§ **About this exercise**
From the first record to the last, write each one out again exactly.

******

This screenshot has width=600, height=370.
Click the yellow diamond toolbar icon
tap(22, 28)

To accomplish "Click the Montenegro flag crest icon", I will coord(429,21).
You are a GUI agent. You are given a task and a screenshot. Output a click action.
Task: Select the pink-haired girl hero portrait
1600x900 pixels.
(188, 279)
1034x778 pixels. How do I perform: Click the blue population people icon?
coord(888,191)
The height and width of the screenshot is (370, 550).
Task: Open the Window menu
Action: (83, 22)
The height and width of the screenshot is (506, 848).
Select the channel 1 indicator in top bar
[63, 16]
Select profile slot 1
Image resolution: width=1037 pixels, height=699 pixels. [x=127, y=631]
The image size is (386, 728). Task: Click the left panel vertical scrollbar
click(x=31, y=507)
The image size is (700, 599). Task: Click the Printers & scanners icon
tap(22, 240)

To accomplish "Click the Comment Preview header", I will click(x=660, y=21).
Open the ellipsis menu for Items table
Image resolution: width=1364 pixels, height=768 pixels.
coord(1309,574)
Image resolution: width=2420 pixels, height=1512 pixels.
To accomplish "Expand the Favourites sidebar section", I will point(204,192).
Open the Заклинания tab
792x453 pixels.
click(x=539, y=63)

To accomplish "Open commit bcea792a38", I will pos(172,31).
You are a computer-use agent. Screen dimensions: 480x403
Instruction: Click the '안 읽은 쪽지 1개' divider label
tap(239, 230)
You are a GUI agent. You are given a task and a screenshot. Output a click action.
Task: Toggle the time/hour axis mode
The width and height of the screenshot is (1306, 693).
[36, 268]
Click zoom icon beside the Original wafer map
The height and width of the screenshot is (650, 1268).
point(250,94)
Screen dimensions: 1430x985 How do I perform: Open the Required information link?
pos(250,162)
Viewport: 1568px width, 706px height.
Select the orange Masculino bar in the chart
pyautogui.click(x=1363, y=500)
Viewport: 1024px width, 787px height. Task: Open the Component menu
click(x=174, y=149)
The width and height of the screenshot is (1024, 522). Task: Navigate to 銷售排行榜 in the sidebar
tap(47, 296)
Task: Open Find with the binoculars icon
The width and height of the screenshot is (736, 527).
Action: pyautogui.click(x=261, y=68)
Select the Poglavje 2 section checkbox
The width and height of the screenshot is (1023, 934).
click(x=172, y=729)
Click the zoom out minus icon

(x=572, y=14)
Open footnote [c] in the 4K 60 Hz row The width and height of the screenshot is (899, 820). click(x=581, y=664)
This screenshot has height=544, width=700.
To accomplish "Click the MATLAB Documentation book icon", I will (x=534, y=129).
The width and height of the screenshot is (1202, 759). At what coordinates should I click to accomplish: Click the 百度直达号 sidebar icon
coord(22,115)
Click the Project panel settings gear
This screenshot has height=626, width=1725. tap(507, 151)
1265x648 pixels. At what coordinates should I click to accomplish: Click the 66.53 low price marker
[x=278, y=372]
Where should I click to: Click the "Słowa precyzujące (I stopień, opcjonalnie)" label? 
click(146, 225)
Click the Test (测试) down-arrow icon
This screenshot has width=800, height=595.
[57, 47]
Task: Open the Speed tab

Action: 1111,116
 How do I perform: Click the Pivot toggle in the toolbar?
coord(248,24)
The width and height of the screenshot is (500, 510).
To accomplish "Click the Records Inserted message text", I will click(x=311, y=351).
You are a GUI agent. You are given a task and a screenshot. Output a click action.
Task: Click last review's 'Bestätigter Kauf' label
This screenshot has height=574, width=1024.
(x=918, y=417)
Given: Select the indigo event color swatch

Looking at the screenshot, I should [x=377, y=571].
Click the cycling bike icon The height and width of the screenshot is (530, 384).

******

§ **Response to the task**
This screenshot has width=600, height=370.
Click the yellow diamond toolbar icon
tap(22, 28)

To accomplish "Click the Montenegro flag crest icon", I will coord(429,21).
You are a GUI agent. You are given a task and a screenshot. Output a click action.
Task: Select the pink-haired girl hero portrait
1600x900 pixels.
(188, 279)
1034x778 pixels. How do I perform: Click the blue population people icon?
coord(888,191)
The height and width of the screenshot is (370, 550).
Task: Open the Window menu
Action: (83, 22)
The height and width of the screenshot is (506, 848).
Select the channel 1 indicator in top bar
[63, 16]
Select profile slot 1
Image resolution: width=1037 pixels, height=699 pixels. [x=127, y=631]
The image size is (386, 728). Task: Click the left panel vertical scrollbar
click(x=31, y=507)
The image size is (700, 599). Task: Click the Printers & scanners icon
tap(22, 240)

To accomplish "Click the Comment Preview header", I will click(x=660, y=21).
Open the ellipsis menu for Items table
Image resolution: width=1364 pixels, height=768 pixels.
coord(1309,574)
Image resolution: width=2420 pixels, height=1512 pixels.
To accomplish "Expand the Favourites sidebar section", I will point(204,192).
Open the Заклинания tab
792x453 pixels.
click(x=539, y=63)

To accomplish "Open commit bcea792a38", I will pos(172,31).
You are a computer-use agent. Screen dimensions: 480x403
Instruction: Click the '안 읽은 쪽지 1개' divider label
tap(239, 230)
You are a GUI agent. You are given a task and a screenshot. Output a click action.
Task: Toggle the time/hour axis mode
The width and height of the screenshot is (1306, 693).
[36, 268]
Click zoom icon beside the Original wafer map
The height and width of the screenshot is (650, 1268).
point(250,94)
Screen dimensions: 1430x985 How do I perform: Open the Required information link?
pos(250,162)
Viewport: 1568px width, 706px height.
Select the orange Masculino bar in the chart
pyautogui.click(x=1363, y=500)
Viewport: 1024px width, 787px height. Task: Open the Component menu
click(x=174, y=149)
The width and height of the screenshot is (1024, 522). Task: Navigate to 銷售排行榜 in the sidebar
tap(47, 296)
Task: Open Find with the binoculars icon
The width and height of the screenshot is (736, 527).
Action: pyautogui.click(x=261, y=68)
Select the Poglavje 2 section checkbox
The width and height of the screenshot is (1023, 934).
click(x=172, y=729)
Click the zoom out minus icon

(x=572, y=14)
Open footnote [c] in the 4K 60 Hz row The width and height of the screenshot is (899, 820). click(x=581, y=664)
This screenshot has height=544, width=700.
To accomplish "Click the MATLAB Documentation book icon", I will (x=534, y=129).
The width and height of the screenshot is (1202, 759). At what coordinates should I click to accomplish: Click the 百度直达号 sidebar icon
coord(22,115)
Click the Project panel settings gear
This screenshot has height=626, width=1725. tap(507, 151)
1265x648 pixels. At what coordinates should I click to accomplish: Click the 66.53 low price marker
[x=278, y=372]
Where should I click to: Click the "Słowa precyzujące (I stopień, opcjonalnie)" label? 
click(146, 225)
Click the Test (测试) down-arrow icon
This screenshot has width=800, height=595.
[57, 47]
Task: Open the Speed tab

Action: 1111,116
 How do I perform: Click the Pivot toggle in the toolbar?
coord(248,24)
The width and height of the screenshot is (500, 510).
To accomplish "Click the Records Inserted message text", I will click(x=311, y=351).
You are a GUI agent. You are given a task and a screenshot. Output a click action.
Task: Click last review's 'Bestätigter Kauf' label
This screenshot has height=574, width=1024.
(x=918, y=417)
Given: Select the indigo event color swatch

Looking at the screenshot, I should [x=377, y=571].
Click the cycling bike icon The height and width of the screenshot is (530, 384).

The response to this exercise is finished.